His name was Ron Medina.  In 1995 we were working for a government contractor on the night shift.  I stopped by his post and was chatting with him about horses.  I was surprised to find that he was showing that weekend, doing the A/Os at the Colorado Classic.  I did not know that he rode English, jumped and was doing the Hunters.  Ron was the least likely person that you would pick to be a rider, judging by his appearance.  He was a Master of several martial arts, enjoyed weight lifting and was basically built like a fire plug and not a very tall fireplug.  Not what you would expect on the back of a Hunter.  He told me that he had just taken up jumping a few years earlier and was addicted to it.  I whined a little about how old I was and how I had always wanted to learn to jump but I thought you needed to start young, all the time looking at this very unlikely adult, not young, rider who was having a blast jumping.  Apparently I whined too much because the next week he made an appointment for me with a jump instructor.  That lesson was cancelled due to weather (WAY below zero) but the way Ron kept after me I knew that I had to reschedule it.
So, in that way I met Dion Dana, who leased me Shorty and years later sold me Scotty.
My life, focus, interests, friends and possessions (horses) took a dramatic turn and I never looked back.   A truly addicted horseman, when Ron's horse had age and miles related problems and stopped jumping he took up driving.  Not driving as in, the local parade driving.  Nope - driving as in Combined Driving with emphasis on the cross country part.  He always tried to talk me into trying this, but the idea of sitting in a cart behind a TB was more terrifying to me than any fence.
Ron died of a massive heart attack last week.  He will be missed by many people including me.

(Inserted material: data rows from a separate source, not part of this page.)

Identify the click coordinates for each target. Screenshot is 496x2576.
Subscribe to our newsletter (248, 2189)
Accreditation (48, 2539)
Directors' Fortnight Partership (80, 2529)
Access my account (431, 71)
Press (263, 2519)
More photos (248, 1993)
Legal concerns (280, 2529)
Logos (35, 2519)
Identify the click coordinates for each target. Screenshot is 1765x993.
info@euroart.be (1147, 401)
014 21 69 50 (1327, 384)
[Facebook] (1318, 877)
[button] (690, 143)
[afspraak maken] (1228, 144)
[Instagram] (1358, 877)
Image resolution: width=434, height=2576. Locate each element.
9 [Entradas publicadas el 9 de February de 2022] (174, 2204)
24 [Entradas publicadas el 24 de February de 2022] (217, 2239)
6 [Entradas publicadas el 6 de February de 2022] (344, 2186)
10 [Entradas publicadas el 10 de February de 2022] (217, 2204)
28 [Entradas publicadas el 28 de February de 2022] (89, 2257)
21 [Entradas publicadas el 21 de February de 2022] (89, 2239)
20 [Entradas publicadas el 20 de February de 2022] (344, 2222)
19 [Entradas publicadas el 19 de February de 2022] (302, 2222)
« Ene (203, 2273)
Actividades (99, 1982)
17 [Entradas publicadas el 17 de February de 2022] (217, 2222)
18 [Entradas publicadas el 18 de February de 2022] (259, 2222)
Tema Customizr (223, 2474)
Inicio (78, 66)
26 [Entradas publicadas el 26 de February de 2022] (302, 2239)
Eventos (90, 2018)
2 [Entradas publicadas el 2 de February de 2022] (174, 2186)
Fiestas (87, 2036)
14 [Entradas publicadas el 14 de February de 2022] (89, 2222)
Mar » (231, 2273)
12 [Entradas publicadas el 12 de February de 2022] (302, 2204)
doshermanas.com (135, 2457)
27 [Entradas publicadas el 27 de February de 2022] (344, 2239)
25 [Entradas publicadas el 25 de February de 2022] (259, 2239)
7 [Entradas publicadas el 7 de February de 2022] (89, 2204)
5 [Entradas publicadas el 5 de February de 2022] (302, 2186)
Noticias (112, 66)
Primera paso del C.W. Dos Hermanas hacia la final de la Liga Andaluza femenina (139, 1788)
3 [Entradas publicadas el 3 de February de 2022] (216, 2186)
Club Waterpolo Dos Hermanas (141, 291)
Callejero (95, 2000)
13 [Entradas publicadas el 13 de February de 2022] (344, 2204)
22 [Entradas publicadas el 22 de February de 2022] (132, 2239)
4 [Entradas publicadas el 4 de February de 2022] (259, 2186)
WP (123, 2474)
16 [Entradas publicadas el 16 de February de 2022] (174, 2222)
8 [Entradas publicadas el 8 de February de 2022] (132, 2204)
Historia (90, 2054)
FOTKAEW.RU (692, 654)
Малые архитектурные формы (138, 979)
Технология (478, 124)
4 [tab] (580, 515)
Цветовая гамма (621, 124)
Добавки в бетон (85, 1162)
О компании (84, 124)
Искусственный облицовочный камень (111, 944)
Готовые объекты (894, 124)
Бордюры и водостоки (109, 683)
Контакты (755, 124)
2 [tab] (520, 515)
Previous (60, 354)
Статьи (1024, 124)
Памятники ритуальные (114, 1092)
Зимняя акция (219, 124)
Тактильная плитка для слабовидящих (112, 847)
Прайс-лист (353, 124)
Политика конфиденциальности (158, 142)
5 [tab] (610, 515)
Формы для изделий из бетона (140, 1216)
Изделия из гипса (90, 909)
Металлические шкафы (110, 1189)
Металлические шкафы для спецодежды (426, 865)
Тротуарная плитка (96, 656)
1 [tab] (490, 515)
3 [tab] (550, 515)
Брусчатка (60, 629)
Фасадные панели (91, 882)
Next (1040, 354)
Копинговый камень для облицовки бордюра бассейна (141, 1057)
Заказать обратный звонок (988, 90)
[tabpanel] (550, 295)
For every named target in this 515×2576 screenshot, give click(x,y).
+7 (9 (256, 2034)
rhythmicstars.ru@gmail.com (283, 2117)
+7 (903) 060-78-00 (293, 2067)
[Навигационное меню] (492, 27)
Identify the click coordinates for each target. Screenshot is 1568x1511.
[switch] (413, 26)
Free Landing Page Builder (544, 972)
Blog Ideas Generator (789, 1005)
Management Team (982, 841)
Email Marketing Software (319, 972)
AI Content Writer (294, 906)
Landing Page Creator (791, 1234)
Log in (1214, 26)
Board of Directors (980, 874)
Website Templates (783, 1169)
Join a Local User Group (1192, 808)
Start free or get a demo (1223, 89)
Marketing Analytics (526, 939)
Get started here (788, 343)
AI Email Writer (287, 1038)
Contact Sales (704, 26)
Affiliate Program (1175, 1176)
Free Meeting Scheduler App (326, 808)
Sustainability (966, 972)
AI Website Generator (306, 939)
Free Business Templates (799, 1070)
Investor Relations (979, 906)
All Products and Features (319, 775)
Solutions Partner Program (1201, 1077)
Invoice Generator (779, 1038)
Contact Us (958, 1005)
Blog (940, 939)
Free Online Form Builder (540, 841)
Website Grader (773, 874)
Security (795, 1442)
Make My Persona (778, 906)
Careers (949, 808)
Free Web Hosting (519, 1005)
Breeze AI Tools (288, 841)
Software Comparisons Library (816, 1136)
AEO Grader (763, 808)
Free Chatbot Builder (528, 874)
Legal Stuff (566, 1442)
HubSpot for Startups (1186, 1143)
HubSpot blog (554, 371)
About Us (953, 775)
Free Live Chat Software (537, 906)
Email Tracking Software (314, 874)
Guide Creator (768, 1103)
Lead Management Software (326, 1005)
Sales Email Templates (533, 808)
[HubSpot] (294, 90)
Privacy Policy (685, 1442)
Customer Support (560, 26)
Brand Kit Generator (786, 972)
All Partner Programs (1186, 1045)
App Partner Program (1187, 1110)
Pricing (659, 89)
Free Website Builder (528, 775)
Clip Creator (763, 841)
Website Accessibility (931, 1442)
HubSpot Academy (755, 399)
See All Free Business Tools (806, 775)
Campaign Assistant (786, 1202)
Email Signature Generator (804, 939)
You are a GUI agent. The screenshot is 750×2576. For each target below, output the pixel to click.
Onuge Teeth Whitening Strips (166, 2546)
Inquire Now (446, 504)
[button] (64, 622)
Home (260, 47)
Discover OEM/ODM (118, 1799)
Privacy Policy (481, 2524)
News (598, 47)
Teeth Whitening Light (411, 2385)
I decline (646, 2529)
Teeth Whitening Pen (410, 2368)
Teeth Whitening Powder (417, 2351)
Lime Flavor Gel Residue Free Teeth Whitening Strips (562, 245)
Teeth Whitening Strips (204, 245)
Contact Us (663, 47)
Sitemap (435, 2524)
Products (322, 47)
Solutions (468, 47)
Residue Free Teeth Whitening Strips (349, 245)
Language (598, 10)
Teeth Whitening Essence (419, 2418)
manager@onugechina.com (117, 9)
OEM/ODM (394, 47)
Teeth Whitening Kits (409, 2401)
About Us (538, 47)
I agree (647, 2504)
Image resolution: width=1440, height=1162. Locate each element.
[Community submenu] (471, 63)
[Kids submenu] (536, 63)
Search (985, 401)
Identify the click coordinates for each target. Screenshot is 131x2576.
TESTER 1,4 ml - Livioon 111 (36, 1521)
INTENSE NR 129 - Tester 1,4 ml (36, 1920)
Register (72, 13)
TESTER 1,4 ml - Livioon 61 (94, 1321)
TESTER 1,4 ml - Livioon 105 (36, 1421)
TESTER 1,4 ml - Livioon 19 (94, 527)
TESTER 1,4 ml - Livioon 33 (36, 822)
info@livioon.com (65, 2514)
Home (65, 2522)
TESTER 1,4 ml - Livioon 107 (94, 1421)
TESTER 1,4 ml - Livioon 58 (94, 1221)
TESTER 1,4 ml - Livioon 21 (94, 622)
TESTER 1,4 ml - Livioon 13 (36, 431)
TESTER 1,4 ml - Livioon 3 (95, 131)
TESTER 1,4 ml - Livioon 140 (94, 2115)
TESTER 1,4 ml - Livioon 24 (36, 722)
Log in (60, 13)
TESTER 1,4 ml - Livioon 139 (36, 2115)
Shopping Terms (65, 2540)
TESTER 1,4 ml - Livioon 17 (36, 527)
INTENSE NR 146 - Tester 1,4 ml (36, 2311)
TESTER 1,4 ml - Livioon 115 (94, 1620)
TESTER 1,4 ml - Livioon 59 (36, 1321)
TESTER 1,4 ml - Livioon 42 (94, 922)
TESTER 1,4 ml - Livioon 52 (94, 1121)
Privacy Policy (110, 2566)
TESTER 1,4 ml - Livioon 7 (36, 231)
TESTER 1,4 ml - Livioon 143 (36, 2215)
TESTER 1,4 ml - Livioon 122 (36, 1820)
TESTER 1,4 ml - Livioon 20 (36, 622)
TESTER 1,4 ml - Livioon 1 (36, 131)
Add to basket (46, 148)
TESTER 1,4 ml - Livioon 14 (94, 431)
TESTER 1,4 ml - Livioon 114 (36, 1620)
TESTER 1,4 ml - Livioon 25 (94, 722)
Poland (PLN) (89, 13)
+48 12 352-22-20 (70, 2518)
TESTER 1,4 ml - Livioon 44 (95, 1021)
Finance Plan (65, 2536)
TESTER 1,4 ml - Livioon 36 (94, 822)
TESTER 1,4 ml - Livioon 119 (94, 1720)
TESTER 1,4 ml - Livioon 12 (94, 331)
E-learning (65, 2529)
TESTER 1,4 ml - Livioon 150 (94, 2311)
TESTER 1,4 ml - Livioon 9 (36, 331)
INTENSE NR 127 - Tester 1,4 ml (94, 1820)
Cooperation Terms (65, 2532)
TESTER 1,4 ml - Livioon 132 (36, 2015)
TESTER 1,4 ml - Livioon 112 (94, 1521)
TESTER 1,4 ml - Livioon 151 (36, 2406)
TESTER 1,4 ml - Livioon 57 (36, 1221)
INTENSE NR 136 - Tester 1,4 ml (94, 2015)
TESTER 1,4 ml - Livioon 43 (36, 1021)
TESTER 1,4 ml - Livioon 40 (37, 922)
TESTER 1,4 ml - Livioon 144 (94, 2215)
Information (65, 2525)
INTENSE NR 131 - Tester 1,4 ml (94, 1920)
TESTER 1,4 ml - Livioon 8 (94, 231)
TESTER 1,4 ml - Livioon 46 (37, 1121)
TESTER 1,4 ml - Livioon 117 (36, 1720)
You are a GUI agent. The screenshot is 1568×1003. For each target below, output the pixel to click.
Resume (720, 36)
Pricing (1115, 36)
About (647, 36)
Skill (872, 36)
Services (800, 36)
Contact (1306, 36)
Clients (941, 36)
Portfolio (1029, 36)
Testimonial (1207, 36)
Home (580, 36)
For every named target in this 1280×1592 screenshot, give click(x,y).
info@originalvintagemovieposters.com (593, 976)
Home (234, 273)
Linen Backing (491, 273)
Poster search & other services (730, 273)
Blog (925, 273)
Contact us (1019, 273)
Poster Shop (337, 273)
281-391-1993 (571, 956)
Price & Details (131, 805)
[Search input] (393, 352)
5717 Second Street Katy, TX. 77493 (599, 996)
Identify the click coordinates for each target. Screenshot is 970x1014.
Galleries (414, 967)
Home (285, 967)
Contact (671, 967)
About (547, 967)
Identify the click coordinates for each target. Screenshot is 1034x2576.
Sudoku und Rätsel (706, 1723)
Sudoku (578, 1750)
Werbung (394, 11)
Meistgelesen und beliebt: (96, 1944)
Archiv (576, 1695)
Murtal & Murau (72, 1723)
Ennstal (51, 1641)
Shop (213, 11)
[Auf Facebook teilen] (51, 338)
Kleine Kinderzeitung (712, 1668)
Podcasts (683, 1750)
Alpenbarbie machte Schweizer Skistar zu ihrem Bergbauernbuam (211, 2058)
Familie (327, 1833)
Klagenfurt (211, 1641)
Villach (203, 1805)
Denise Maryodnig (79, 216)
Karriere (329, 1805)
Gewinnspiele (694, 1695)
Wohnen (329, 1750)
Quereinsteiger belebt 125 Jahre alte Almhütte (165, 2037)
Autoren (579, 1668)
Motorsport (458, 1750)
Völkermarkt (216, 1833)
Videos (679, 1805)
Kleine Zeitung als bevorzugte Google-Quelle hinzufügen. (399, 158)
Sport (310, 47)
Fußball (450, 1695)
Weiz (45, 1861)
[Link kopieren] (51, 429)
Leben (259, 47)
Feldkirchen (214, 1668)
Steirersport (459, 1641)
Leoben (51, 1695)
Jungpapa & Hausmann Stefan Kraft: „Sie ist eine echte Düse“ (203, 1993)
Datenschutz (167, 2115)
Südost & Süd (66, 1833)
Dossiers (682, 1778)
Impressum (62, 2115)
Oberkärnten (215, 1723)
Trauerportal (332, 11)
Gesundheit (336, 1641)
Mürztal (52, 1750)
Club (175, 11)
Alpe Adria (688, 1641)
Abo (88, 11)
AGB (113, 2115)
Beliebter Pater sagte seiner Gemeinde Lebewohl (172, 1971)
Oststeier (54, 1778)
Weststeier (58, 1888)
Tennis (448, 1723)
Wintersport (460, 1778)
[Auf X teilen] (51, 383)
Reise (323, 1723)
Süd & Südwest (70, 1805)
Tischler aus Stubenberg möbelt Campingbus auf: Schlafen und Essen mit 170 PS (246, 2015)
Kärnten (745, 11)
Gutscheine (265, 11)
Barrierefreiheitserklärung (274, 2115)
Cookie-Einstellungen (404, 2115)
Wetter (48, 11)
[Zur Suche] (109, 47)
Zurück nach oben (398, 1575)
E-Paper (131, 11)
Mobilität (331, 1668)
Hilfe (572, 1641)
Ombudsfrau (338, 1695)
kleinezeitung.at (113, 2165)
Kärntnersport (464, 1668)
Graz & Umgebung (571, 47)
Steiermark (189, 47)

  1. I'm so sorry for your loss. He sounds like a truly wonderful and inspirational person. As long as you keep his memory alive he will never really be gone, he will continue to inspire others through your memories of him.

  2. I'm very sorry. He sounds like an interesting and enthusiastic person.

  3. I'm sorry to hear about the loss of your friend/inspiration. That was so nice of you to write a little tribute to him.

  4. How fortunate you were to have experienced his friendship. I am sorry for your loss.

  5. A beautiful, personal tribute. Sounds like he will be missed by many. :)

  6. My condolences; he sounds like a fantastic person, and a wonderful friend.